Earlier this month, NETSCOUT released its 2020 Threat Intelligence Report, which underlined how DDoS attacks impacted enterprises around the world, especially those pertaining to pandemic-related industries.
The GovCyberHub recently sat down with Richard Hummel, a Threat Intelligence Lead at NETSCOUT, to discuss the report’s findings on the role DDoS attacks played in 2020, how malicious actors leveraged new vectors to deploy these attacks, and what to expect from DDoS threats moving forward. Hummel is one of NETSCOUT’s driving forces behind researching cyberattack motivations and distilling global trends in the cyber threat environment.
Here is what he had to say:
GovCyberHub (GCH): For the first time in history, the annual number of observed DDoS attacks crossed the 10 million threshold. What can be done to keep this number from increasing in 2021 and beyond?
Richard Hummel: That’s a hard one, because we have an ever-expanding threat landscape. When you think about how the internet and a DDoS attack work, adversaries will go after things because they can.
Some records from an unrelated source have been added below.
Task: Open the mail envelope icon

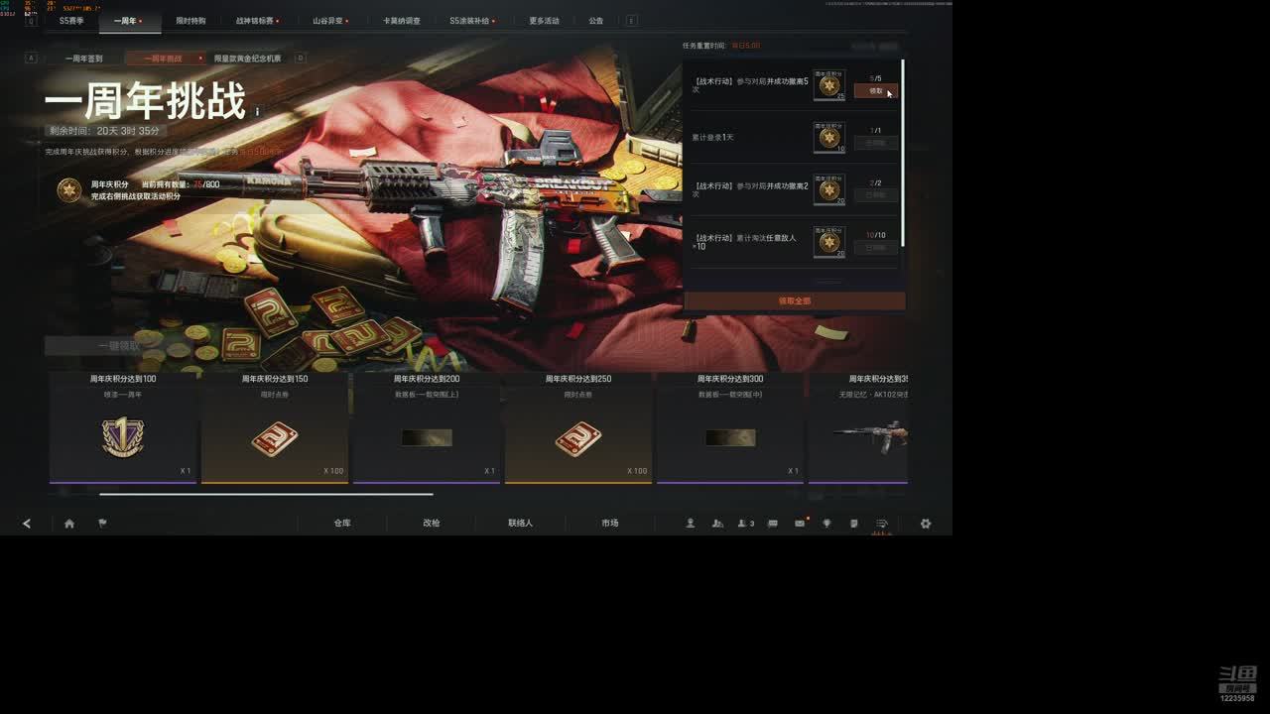Action: click(800, 524)
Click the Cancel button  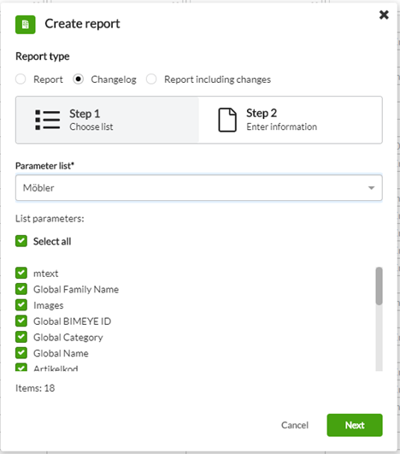click(295, 425)
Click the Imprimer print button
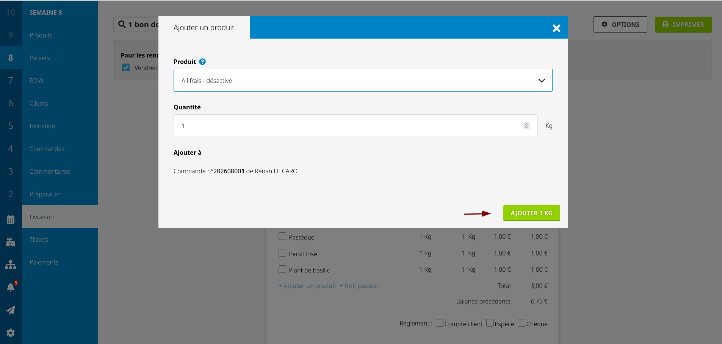722x344 pixels. tap(683, 25)
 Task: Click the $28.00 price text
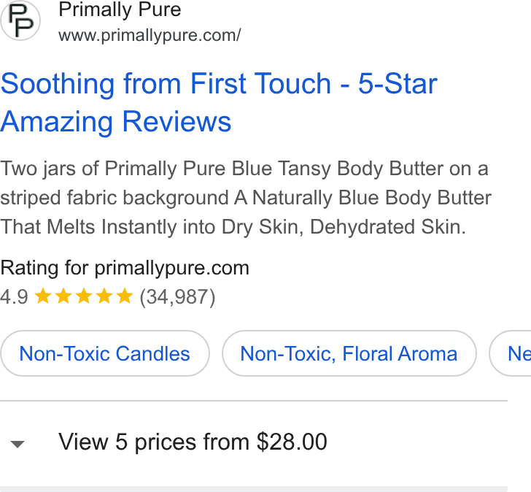pos(292,442)
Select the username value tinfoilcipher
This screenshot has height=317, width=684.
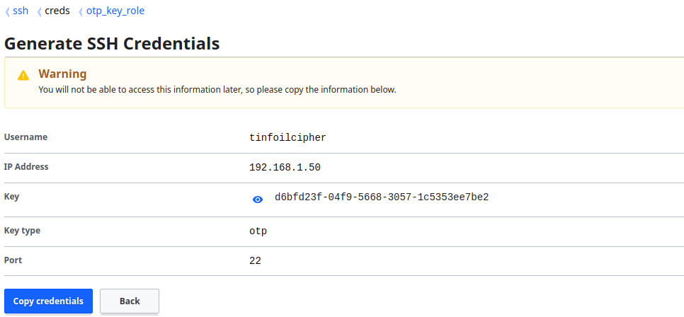288,138
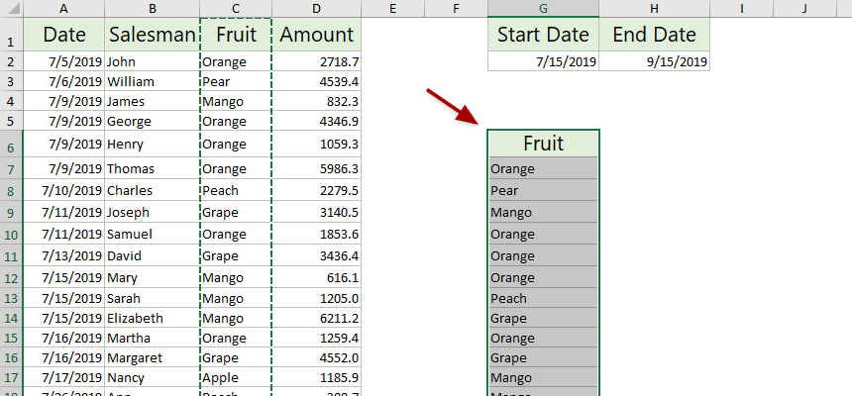
Task: Select column H header
Action: [655, 8]

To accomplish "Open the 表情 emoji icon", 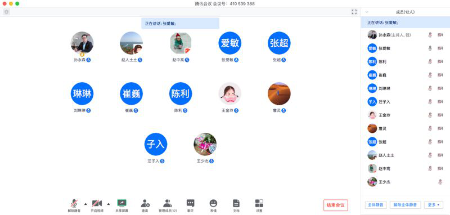I will 213,203.
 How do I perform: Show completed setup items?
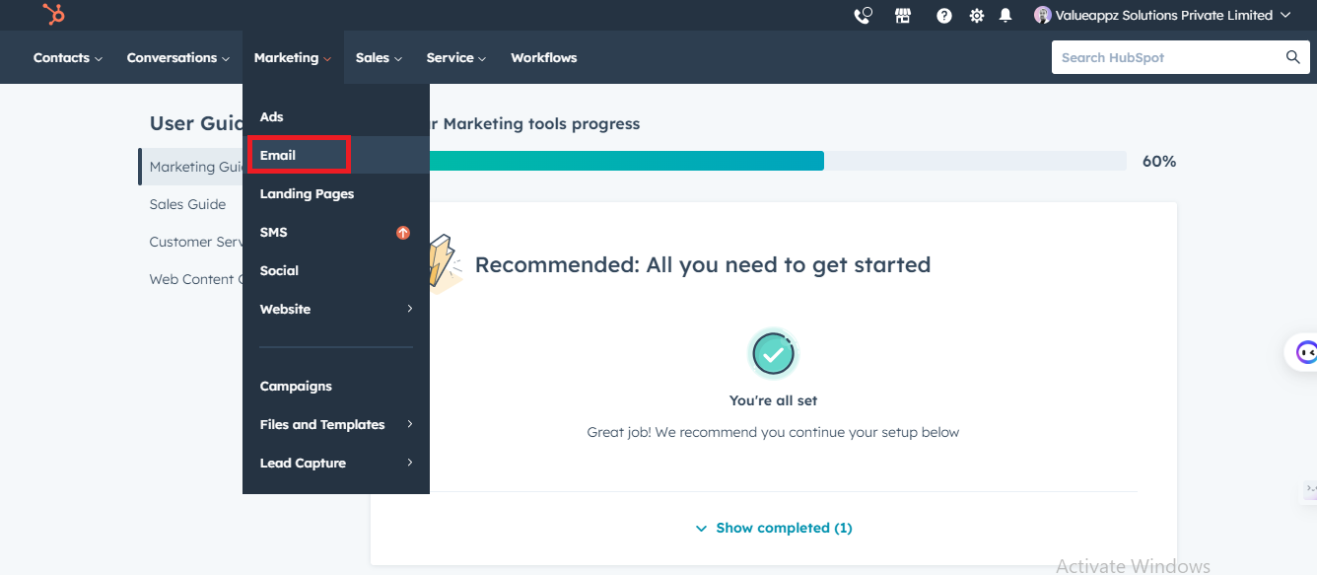(772, 528)
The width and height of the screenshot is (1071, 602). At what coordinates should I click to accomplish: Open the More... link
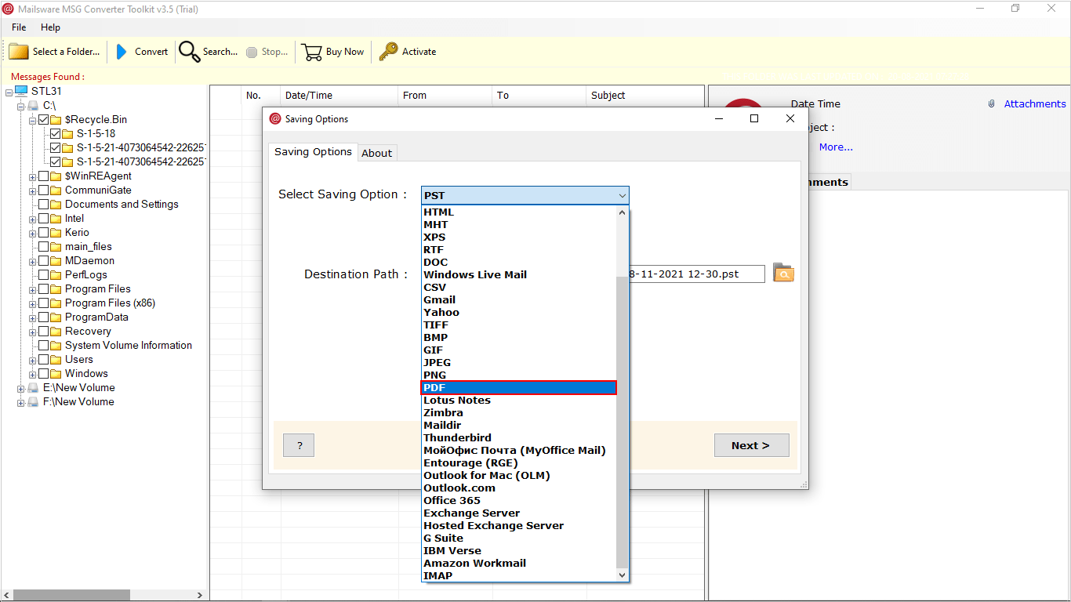[836, 147]

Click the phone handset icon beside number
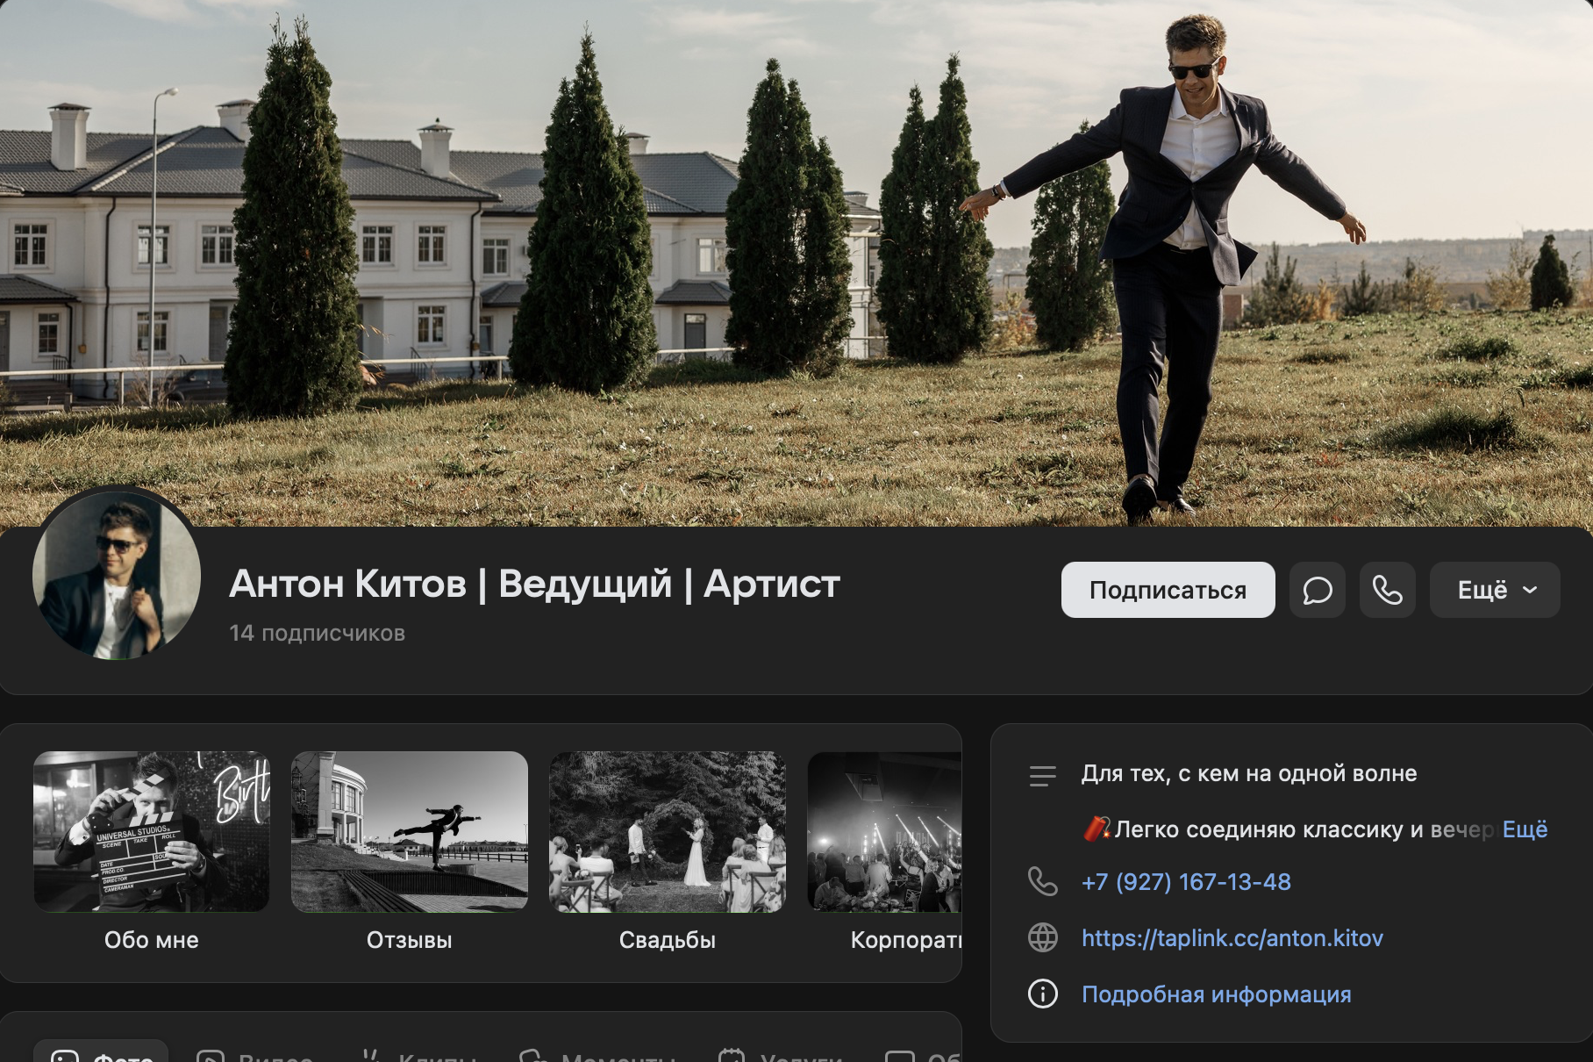[x=1042, y=881]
And the more devices, the more organizations, and the more networks that go online and have connectivity, the more the attacker has at their disposal to target. Combine that with new methodologies, new DDoS attack vectors, and different tools that are being developed in underground forums or DDoS-for-hire services, and you don’t get a recipe for numbers going down.
This is why we talked in the report about the idea of “up and to the right,” and you see it in the regular addition of new attack vectors, increased number of attacks year-over-year, and attack sizes and speeds that continue to push the boundaries. So you have this ever-expanding footprint. Given the unprecedented DDoS attack activity we noted for 2020, you’d think we’d plateau, but we still have a whole slew of attacks coming in.
So far in 2021, we’re on track to meet or break the 10-million attack number that we recorded in 2020. For the first quarter of 2021, I think we are already at the 3.5 million attack mark, which gives us a trajectory that blows right by that that 10 million number. And the thing is, the January/February timeframe is usually the slowest months in DDoS. The fact that we are already at those numbers in the first quarter, I foresee this as “up and to the right” for quite a while yet.
“So far in 2021, we’re on track to meet or break the 10-million attack number that we recorded in 2020. For the first quarter of 2021, I think we are already at the 3.5 million attack mark, which gives us a trajectory that blows right by that that 10 million number.” – Richard Hummel
What can we do to prevent this? Well, the reality is that it’s always going to be there. And there’s a good chance that it will always continue to go “up and to the right.” So the real question we should be asking is, “How do we protect ourselves from these attacks?”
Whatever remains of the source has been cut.